My formative years were influential in my decision. I was born and raised in a traditionally happy Catholic family of seven in the Conemara Gaeltacht where there was a particular blessing and prayer for every occasion. My parents communicated God’s life giving presence to us in the ordinary daily events of our lives and I experienced their love and support throughout my childhood. My earliest memory was listening to the consoling rhythm of the recitation of the family rosary as I slept in my cot at night. Even in those early years I loved to wander on my own to explore and enjoy the sounds and mysteries of nature which is recreated somewhat here in Glencairn. I was educated by the Sisters of Mercy who nurtured my faith with their emphasis on Christian living.
I reluctantly left the comfort and security of home for Dublin at age 17 to begin a career in banking. I adapted well to city life and loved all it had to offer. I became immersed in sports and social activities and if God was calling me at this time I was too preoccupied to listen. I was also involved in different voluntary works and in the 80’s I took a career break to work as a lay missionary in South Africa for over two years with the organisation Viatores Christi. These were turbulent times in South Africa when the Apartheid regime was in force and the experience of living in a culture of prejudice, fear and inequality transformed my life. It showed me that true happiness and fulfilment is not attained by materialism and achievements but by a living relationship with God.
I returned home a changed person and although I did not feel at that stage any attraction to religious life, my life became more centred in God and the things of God.

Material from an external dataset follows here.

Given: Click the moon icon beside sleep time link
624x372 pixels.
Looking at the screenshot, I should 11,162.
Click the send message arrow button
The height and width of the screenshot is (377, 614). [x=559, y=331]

I was more conscious of the aggressive individualism in our society, the vulnerability of our earth and the lack of respect for human life.

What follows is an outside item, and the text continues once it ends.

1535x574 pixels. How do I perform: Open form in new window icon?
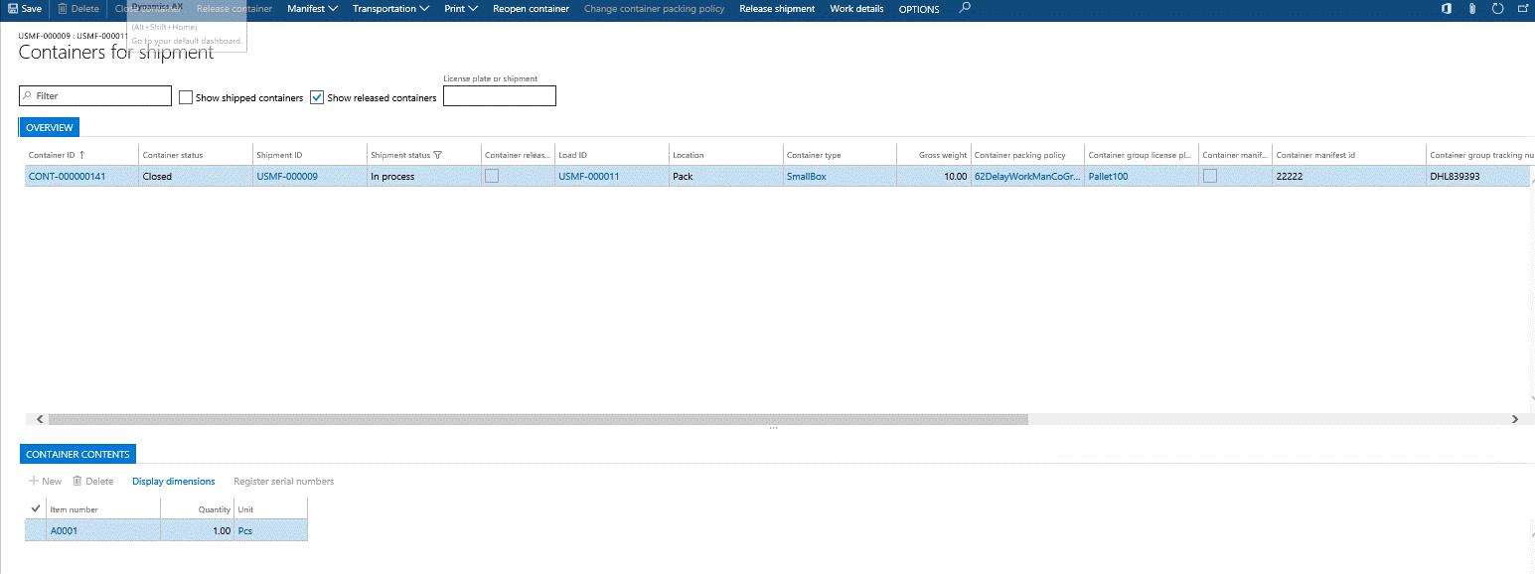tap(1523, 9)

When my mother died in 2000 I became more restless with a thirst for the divine and for spiritual things. I yearned to have more time with God and for God and for the first time I started to respond to this irresistible call deep within me. But why would I want to change direction at this late stage of my life? I lived a comfortable life with a well paid job and with family and friends who loved me. My long term plan was to take early retirement, sell my house and travel, before settling down to a peaceful life in my home in Conemara…but, God had another plan for me! I knew that the only way to my hearts desire was to renounce my former way of life and to give myself unsparingly to God.

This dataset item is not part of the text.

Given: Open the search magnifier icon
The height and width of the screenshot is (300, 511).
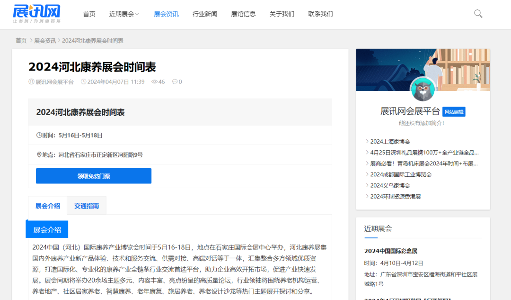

It was difficult to articulate this to my family and friends and I took some time out with my cousin, a Sacred Hearts sister in the Philippines, to discern if I should become a contemplative or a missionary sister. The longing for interior solitude, to be dependent on no one but God alone and to get to know him more in a serene and tranquil place led me to Glencairn and to this vibrant community with a diversity of cultures, ages and temperaments, from the fun loving younger members to the wise and tolerant older members.
I am now happy preparing for my final vows next June 2010. All throughout my life I experienced the love and the care and the goodness of God and I want to repay this goodness by becoming a witness and a channel of His grace.
Sister Mairead made her Solemn Profession of Vows in June 2010 and continues to follow the paths of the Lord in the monastic life at St Mary’s Abbey, Glencairn today.